Our research found that Smol had a number of positive ethical policies, including banning animal testing and some toxic chemicals, and reducing plastic packaging use.  

Below we outline some of these policies. To see the full detailed stories, and Smol’s overall ethical rating, please sign in or subscribe.

Smol has a ban on animal testing

Smol is an animal-testing free company. It has introduced a ‘fixed-cut-off-date’ – a year after which no ingredients can have been tested on animals – and all its products are certified by the Leaping Bunny cruelty-free label.

The brand is also fully vegan – meaning that no animal-derived ingredients are used in any of its products.

Most toxic products prohibited

The household cleaning sector uses a wide range of ingredients that may be harmful to human health and the environment, such as the chemicals triclosan, parabens and phthalates. Some of these chemicals are skin irritants, have been linked to breast cancer, or may be endocrine disruptors, substances that interfere with the body’s hormone system.

Smol has banned many of these ingredients, stating on its website: "Biodegradable ingredients, no phthalates, parabens, hormone disruptors or triclosan is great news for you and even better news for the planet."

PROVIDED RECORDS –
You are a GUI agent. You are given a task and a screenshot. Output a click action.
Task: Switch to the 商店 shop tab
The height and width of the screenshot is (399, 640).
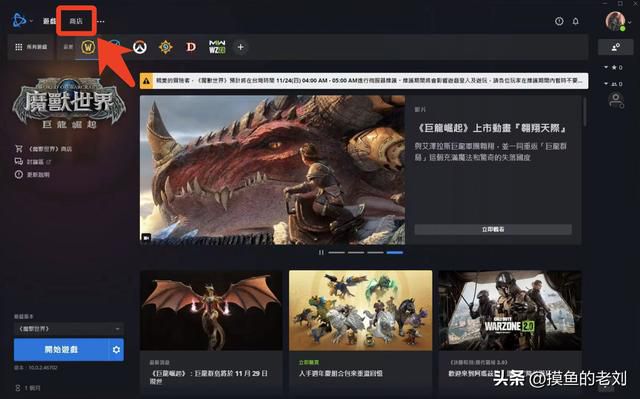click(76, 21)
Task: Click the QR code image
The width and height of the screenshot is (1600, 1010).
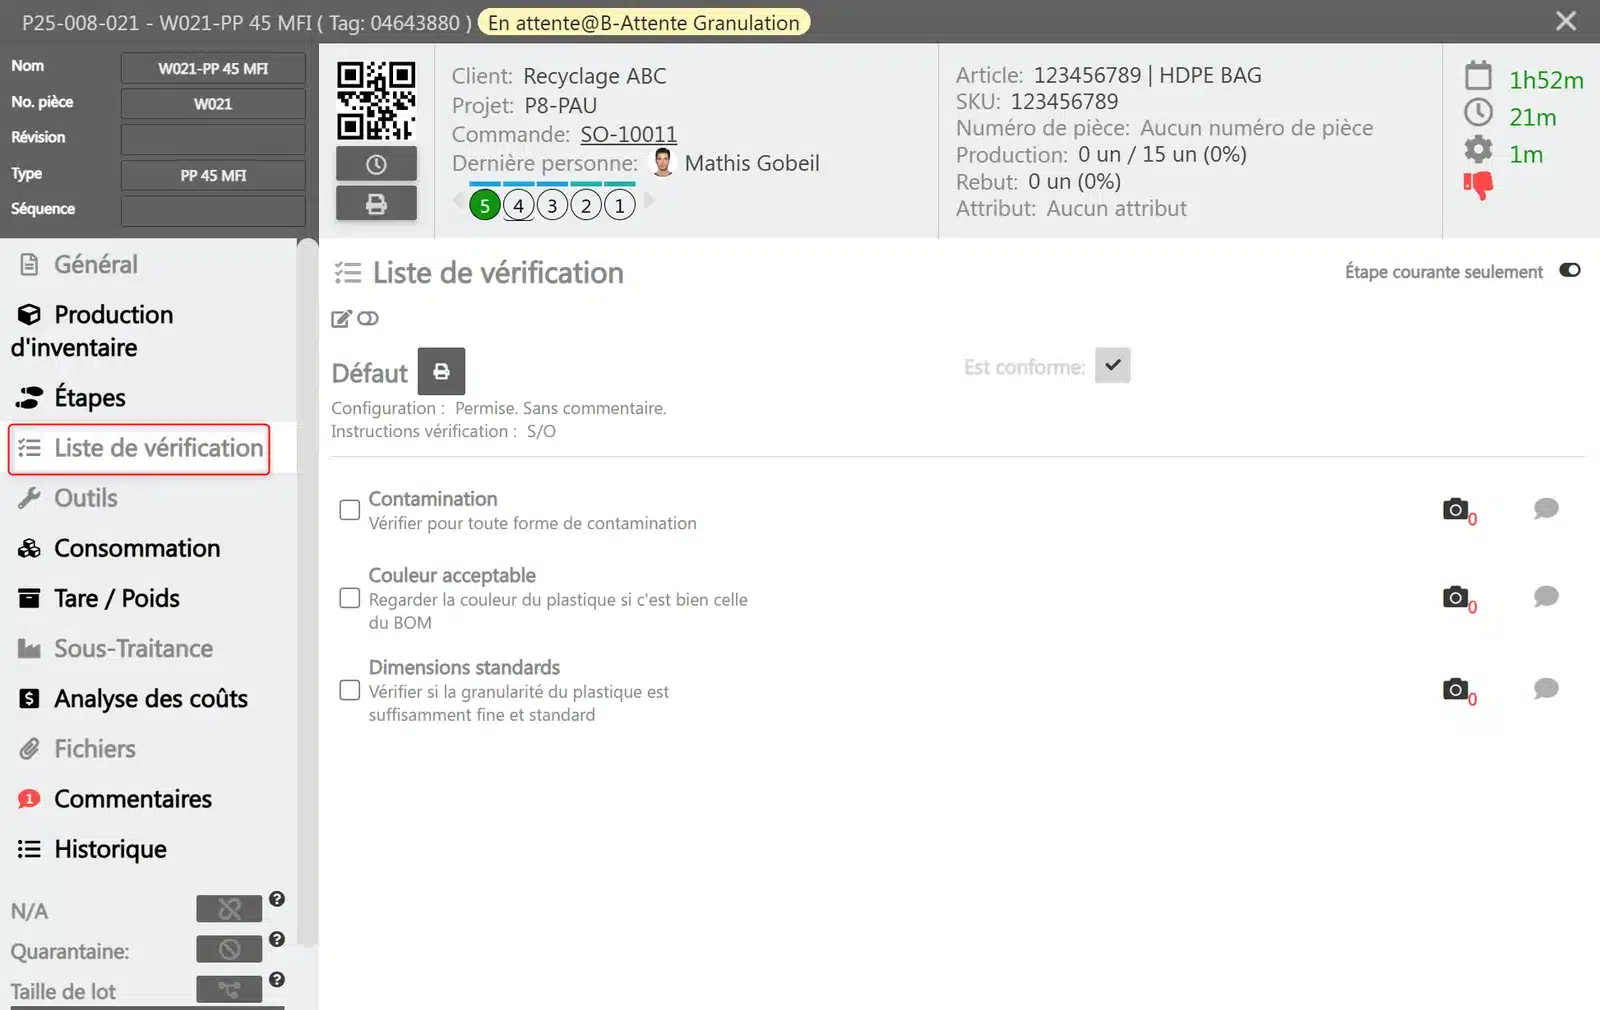Action: [x=376, y=101]
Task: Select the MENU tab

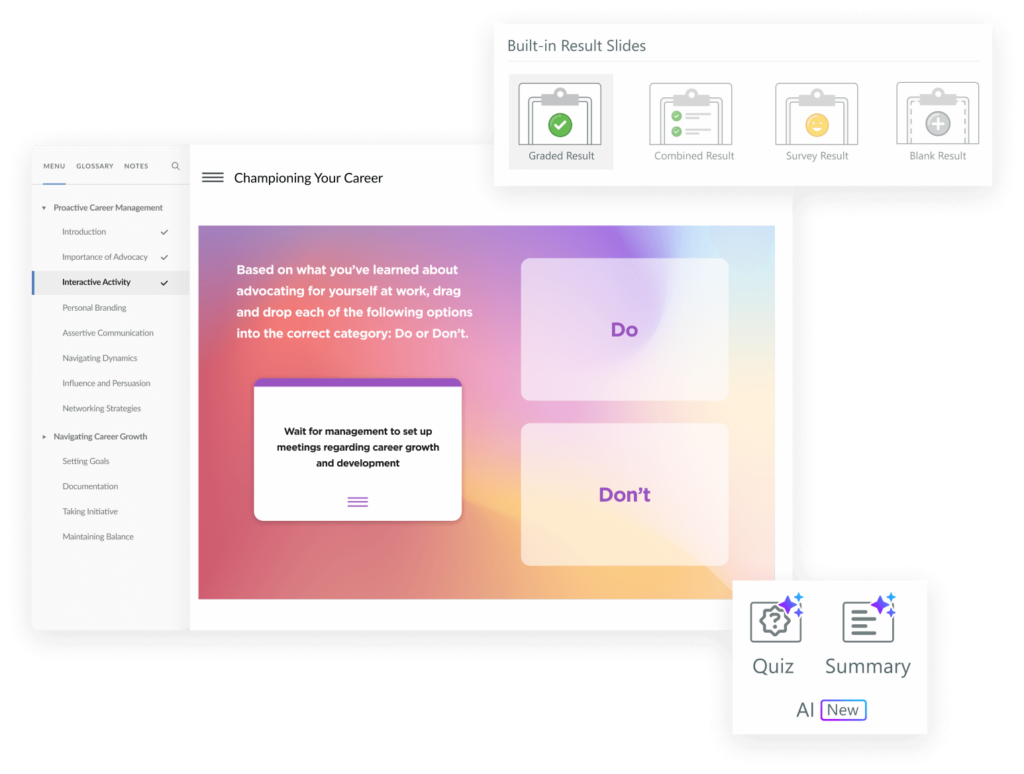Action: tap(54, 166)
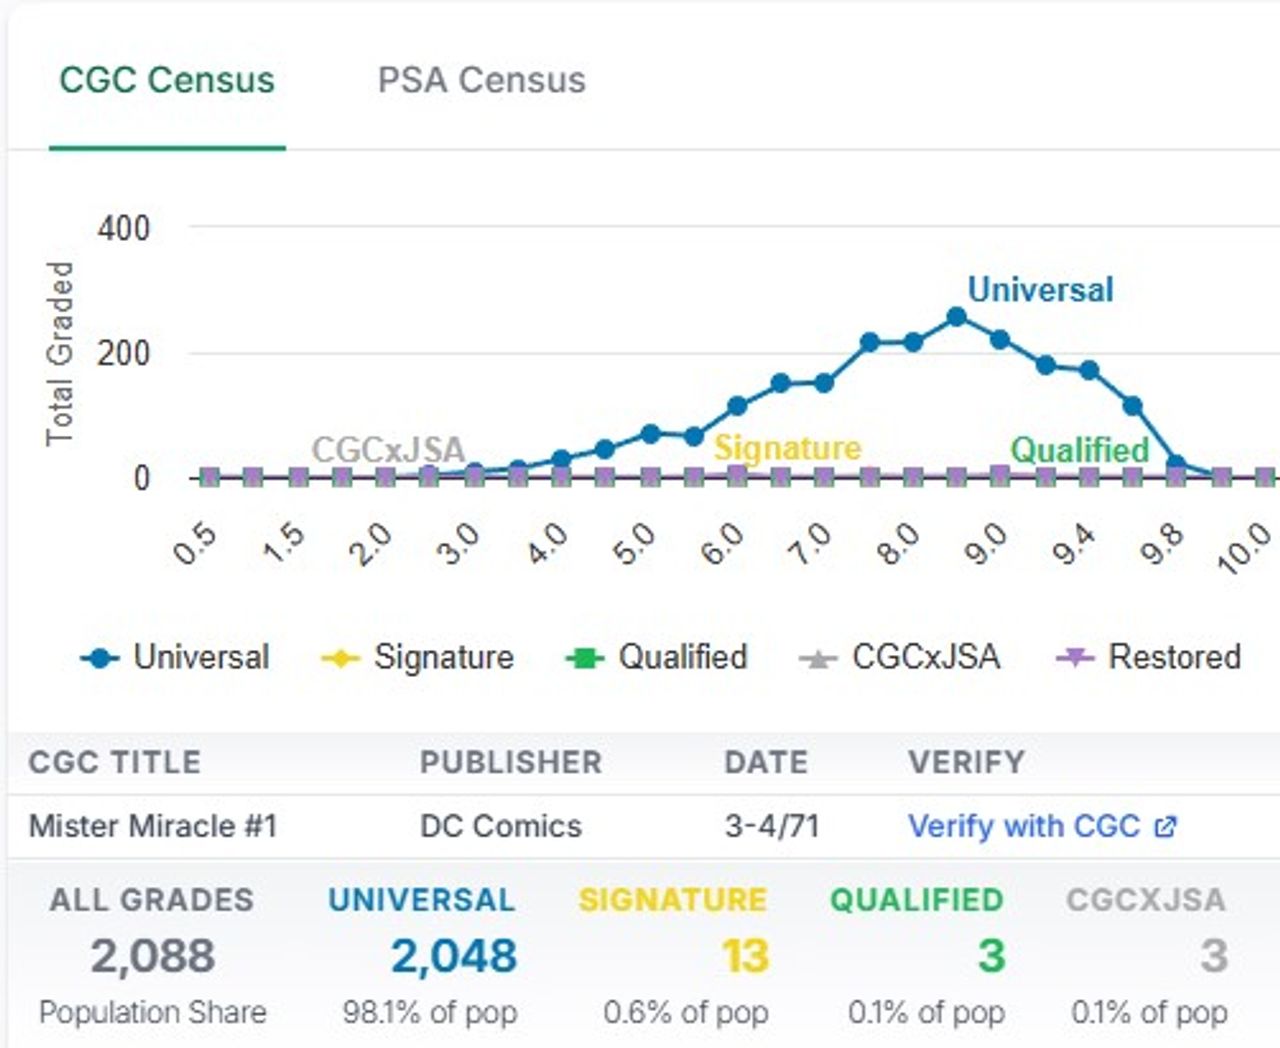Select the Universal 2,048 population count

tap(453, 956)
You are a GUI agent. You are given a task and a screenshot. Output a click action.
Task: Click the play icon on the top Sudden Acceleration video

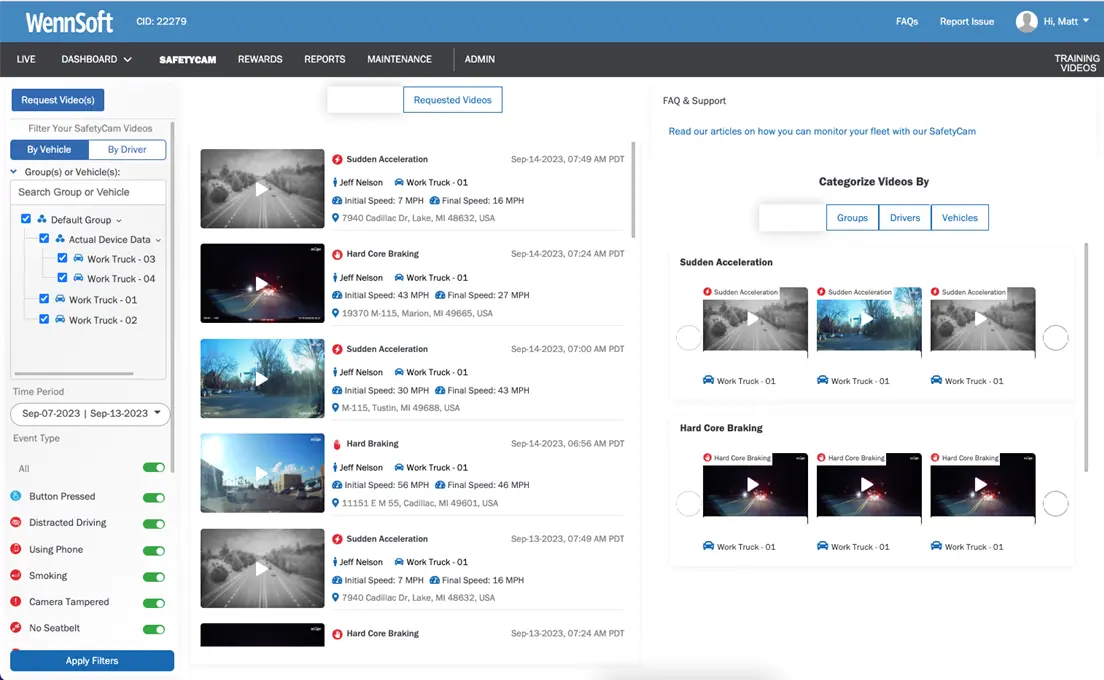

TRY IT – Reproduce word for word the part of the text on Smol's ethical policies that begins at the words "Smol has a ban" and ends after the words "body’s hormone system.".

TASK ANSWER –
Smol has a ban on animal testing

Smol is an animal-testing free company. It has introduced a ‘fixed-cut-off-date’ – a year after which no ingredients can have been tested on animals – and all its products are certified by the Leaping Bunny cruelty-free label.

The brand is also fully vegan – meaning that no animal-derived ingredients are used in any of its products.

Most toxic products prohibited

The household cleaning sector uses a wide range of ingredients that may be harmful to human health and the environment, such as the chemicals triclosan, parabens and phthalates. Some of these chemicals are skin irritants, have been linked to breast cancer, or may be endocrine disruptors, substances that interfere with the body’s hormone system.